Maritime Leaders Commit to Scaling Up Green Hydrogen Fuel in Shipping by 2030

Shipping industry leaders have pledged to dramatically increase the use of zero-emissions fuel derived from renewable-based hydrogen to about 11 million tonnes by 2030. This move sends a strong message to the burgeoning industry, as noted by RMI on December 6, 2023.

At the COP28 event, thirty prominent figures in the shipping industry – encompassing cargo owners, ship operators, ports, bunkering companies, and equipment manufacturers – signed a Joint Commitment. This initiative, facilitated by the UN High Level Champions and RMI, aims to promote the use of renewable hydrogen-derived fuels within this decade to achieve the decarbonization targets of the maritime sector.
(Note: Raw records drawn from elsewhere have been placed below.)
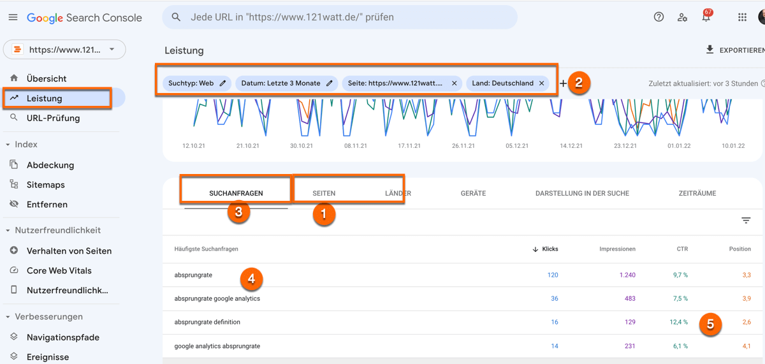Click the help question mark icon
The width and height of the screenshot is (765, 364).
tap(659, 17)
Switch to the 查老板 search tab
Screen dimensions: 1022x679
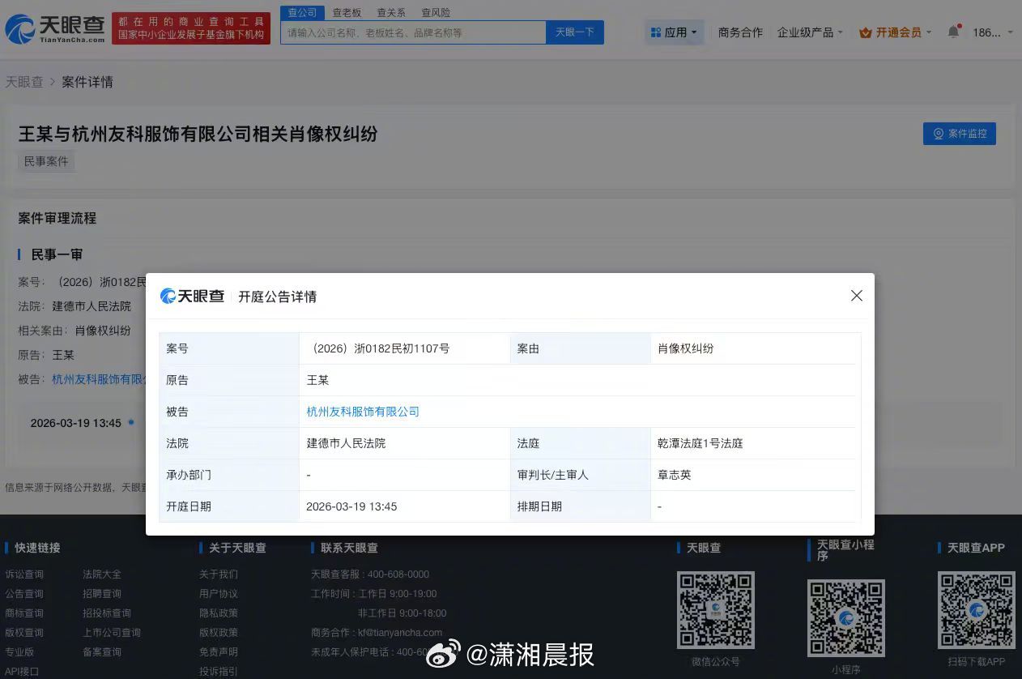point(347,12)
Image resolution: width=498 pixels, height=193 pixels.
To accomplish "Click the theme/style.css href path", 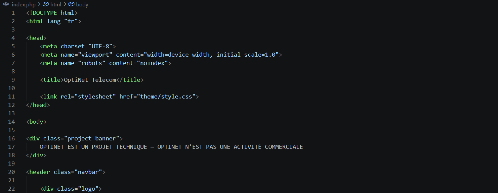I will [168, 97].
The Commitment sets specific goals for fuel usage, fleet development, and port infrastructure essential for scaling up the green hydrogen industry.

To meet the International Maritime Organization (IMO)’s 2023 Strategy targets, adopted by 175 member states, ships will need to reduce their greenhouse gas intensity by 86% by 2040. This necessitates a swift and substantial shift to zero or near-zero emission fuels, with green hydrogen-derived fuels like ammonia and methanol playing a pivotal role. Legally binding international regulations, effective from 2027, will mandate the use of low-emissions fuels.

Takeshi Hashimoto, CEO at Mitsui O.S.K Lines, Ltd. (MOL), highlighted the diversity of fuel solutions required for different shipping businesses, including hydrogen and ammonia, to achieve net-zero emissions by 2050. MOL plans to collaborate with various partners to promote the adoption of these new fuels.

Under the Commitment, green hydrogen producers have agreed to generate 11 million tons of low-emissions fuel for the shipping sector by 2030. In the long term, the decarbonized global shipping sector is expected to be a major demand driver for green hydrogen, accounting for about 15% of the total demand by 2050.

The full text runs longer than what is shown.